Are You Killing Your Conversions with This Fatal Marketing Mistake?

Are You Killing Your Conversions with This Fatal Marketing Mistake?

Apple was in shambles during the mid-’90s.

They were churning products out like crazy and nobody was buying them.

Remember the Macintosh Quadra, Centris, and Performa?

Yeah, neither does anybody else.

Apple was on the brink of total collapse because they were totally all over the map with their marketing and products.

They were also hemorrhaging money and taking a beating at the hands of Microsoft.

Apple was in desperate need of a savior.

Enter Steve Jobs

When Jobs returned to the company in 1997, the skeptical public couldn’t help but wonder if the damage Apple has done to themselves was beyond repair.

Jobs’ first move as returning CEO was to slash Apple’s product line.

The company was selling a dozen version of the same computer in an attempt to appease retailers.

However, Jobs noted that trying to cover so much ground did nothing but confuse the bejesus out of consumers.

So he reduced their product line to four machines:

  • A desktop and laptop for professionals.
  • A desktop and laptop for consumers.


That’s it.

In Jobs’ own words:

“Deciding what not to do is as important as deciding what to do.”

Apple also stopped licensing out its hardware or software:

Everything with the Apple logo on it was strictly theirs moving forward.

They took back control.

The emphasis on control and fewer core products was instrumental in Apple’s resurgence.

The company managed to hone on what they were good at, eventually resulting in a slew of groundbreaking products such as the iMac, iPod, and iPad.

Oh, and a little thing called the iPhone.

Ever heard of it?

The key takeaway from Apple’s tale is pretty straightforward…

If you’re a marketer, you MUST focus!

That is, focus on what you’re good at versus trying to appease everyone.

When you’re focused, quality goes up.

It’s easier to innovate when you’re not stretched so thin and can effectively manage your resources.

Another story.

In 2006, Nike was facing a slump and the CEO called Job for help.

His response was pure gold:

“Nike makes some of the best products in the world. Products that you lust after. But you also make a lot of crap. Just get rid of the crappy stuff and focus on the good stuff.”


Cut the crap.


So what are your strengths?

What can you do today that’s going to translate into sales ASAP?

Those are the questions you need you ask yourself in order to find your  focus.

Because when you focus, good things happen.

What “focus” really means for marketers today

Chances are you’re feeling pulled in a million different directions in regard to what you should be doing on any given day, right?

Ads. Blog posts. Social media. Emails. Webinars. Videos. Live broadcasts.

The list goes on.

All of these channels have the potential to be effective.

Now you’ve got to decide what to do.

And what not to do.

Because you can’t do it all without spreading yourself too thin.

So focus on your strengths (and ignore the rest).

  • If you’re comfortable with the written word, gravitate towards blogging.
  • And if you’re not shy in front of the camera, go “all in” with Live broadcasts.

__________

- **Directive A**:
Return, word for word, the lines of the item-finding rows that begin at the line containing "Select the circled number 5 marker" and stop after the line containing "Looking at the screenshot, I should click(x=196, y=320).", with both of those lines included.
The rows that come next are unrelated to the article on marketing focus.

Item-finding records
__________

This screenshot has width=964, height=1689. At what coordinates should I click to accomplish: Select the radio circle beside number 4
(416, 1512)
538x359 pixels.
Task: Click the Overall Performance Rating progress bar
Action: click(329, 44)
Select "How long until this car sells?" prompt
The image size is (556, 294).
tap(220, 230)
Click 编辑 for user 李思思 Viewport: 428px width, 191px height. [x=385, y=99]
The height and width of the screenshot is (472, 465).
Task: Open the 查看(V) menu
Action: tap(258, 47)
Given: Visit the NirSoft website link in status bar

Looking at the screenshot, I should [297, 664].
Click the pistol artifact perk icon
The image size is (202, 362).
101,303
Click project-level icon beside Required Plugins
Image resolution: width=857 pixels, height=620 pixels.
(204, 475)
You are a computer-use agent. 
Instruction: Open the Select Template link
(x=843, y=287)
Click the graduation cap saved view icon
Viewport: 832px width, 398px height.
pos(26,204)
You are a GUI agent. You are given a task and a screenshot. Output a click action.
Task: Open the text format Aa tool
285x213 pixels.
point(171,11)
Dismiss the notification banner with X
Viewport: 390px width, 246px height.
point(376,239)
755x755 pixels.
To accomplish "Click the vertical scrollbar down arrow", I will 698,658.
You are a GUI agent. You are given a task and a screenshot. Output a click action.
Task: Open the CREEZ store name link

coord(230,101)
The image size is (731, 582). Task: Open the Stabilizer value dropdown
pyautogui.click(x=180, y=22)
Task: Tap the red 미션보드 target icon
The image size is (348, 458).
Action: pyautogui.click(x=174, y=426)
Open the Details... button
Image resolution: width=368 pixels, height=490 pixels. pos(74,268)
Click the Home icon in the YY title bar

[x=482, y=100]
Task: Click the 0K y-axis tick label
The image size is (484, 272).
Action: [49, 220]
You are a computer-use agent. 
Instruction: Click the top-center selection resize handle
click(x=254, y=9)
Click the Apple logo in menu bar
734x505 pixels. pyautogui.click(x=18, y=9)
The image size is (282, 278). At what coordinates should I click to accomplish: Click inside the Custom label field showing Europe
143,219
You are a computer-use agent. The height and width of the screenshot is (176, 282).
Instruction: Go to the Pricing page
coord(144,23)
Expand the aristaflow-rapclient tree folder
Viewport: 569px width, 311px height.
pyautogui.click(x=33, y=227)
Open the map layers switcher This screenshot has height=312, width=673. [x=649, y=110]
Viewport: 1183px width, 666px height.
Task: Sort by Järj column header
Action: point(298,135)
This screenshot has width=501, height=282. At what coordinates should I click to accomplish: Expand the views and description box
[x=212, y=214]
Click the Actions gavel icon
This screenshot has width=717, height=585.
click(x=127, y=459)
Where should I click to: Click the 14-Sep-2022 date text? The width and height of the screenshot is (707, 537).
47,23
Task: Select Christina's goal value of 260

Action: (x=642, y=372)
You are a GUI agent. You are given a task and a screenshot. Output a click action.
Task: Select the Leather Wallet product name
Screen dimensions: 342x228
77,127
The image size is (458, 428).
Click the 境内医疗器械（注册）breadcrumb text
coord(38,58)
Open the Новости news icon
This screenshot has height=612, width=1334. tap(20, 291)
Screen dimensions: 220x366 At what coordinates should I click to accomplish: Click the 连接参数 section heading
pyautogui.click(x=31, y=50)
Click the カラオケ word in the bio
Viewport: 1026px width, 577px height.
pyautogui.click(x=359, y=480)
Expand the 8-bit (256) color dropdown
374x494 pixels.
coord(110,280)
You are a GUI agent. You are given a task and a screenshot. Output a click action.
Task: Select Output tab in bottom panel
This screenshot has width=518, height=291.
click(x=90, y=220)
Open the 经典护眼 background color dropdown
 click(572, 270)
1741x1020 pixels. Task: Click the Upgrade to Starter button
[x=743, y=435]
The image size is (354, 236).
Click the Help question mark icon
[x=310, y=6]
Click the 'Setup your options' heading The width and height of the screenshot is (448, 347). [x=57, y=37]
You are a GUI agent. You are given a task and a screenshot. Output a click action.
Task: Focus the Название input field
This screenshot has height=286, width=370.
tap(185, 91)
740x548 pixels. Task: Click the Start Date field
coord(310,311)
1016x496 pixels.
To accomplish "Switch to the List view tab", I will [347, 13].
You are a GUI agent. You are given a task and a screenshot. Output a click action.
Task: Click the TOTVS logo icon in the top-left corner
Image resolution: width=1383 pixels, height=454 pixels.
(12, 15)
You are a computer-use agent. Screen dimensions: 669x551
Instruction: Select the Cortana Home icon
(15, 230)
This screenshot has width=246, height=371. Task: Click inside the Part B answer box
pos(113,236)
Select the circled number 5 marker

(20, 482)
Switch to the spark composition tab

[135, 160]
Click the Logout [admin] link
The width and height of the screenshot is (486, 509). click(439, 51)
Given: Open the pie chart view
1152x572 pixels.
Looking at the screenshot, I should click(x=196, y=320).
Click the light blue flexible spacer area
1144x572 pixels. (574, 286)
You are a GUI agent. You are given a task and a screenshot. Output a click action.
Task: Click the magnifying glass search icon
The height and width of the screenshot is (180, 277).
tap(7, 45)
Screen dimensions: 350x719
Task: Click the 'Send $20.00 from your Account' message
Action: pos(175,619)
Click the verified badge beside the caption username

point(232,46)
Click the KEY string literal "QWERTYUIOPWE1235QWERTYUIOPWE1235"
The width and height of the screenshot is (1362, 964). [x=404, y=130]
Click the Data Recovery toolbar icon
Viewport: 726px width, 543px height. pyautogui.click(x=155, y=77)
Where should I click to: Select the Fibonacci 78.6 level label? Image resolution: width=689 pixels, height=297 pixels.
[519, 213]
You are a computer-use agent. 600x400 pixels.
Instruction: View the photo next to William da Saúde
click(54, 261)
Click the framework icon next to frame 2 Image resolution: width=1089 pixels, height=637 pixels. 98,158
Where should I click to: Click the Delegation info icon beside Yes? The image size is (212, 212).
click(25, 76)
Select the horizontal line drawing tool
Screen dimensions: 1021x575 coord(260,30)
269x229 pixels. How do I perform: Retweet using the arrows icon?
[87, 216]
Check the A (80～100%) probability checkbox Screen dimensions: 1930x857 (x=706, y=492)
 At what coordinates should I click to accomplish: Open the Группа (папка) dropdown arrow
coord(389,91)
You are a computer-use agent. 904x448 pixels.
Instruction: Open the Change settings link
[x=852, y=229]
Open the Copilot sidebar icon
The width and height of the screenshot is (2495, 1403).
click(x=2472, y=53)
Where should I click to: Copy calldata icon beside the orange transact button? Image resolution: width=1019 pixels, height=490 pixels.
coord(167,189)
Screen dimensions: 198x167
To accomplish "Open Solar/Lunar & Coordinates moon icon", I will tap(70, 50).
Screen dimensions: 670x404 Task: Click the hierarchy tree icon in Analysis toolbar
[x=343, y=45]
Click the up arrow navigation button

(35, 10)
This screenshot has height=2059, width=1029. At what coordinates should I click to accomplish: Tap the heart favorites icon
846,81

__________

- **Directive B**:
Answer these questions using the article on marketing focus:
(i) In what year did Jobs return to Apple?
(ii) How many machines did Jobs cut Apple's product line down to?
(iii) In what year did Nike's CEO call Jobs for help?

- **Answer A**:
Select the circled number 5 marker

(20, 482)
Switch to the spark composition tab

[135, 160]
Click the Logout [admin] link
The width and height of the screenshot is (486, 509). click(439, 51)
Given: Open the pie chart view
1152x572 pixels.
Looking at the screenshot, I should click(x=196, y=320).

- **Answer B**:
(i) 1997
(ii) Four
(iii) 2006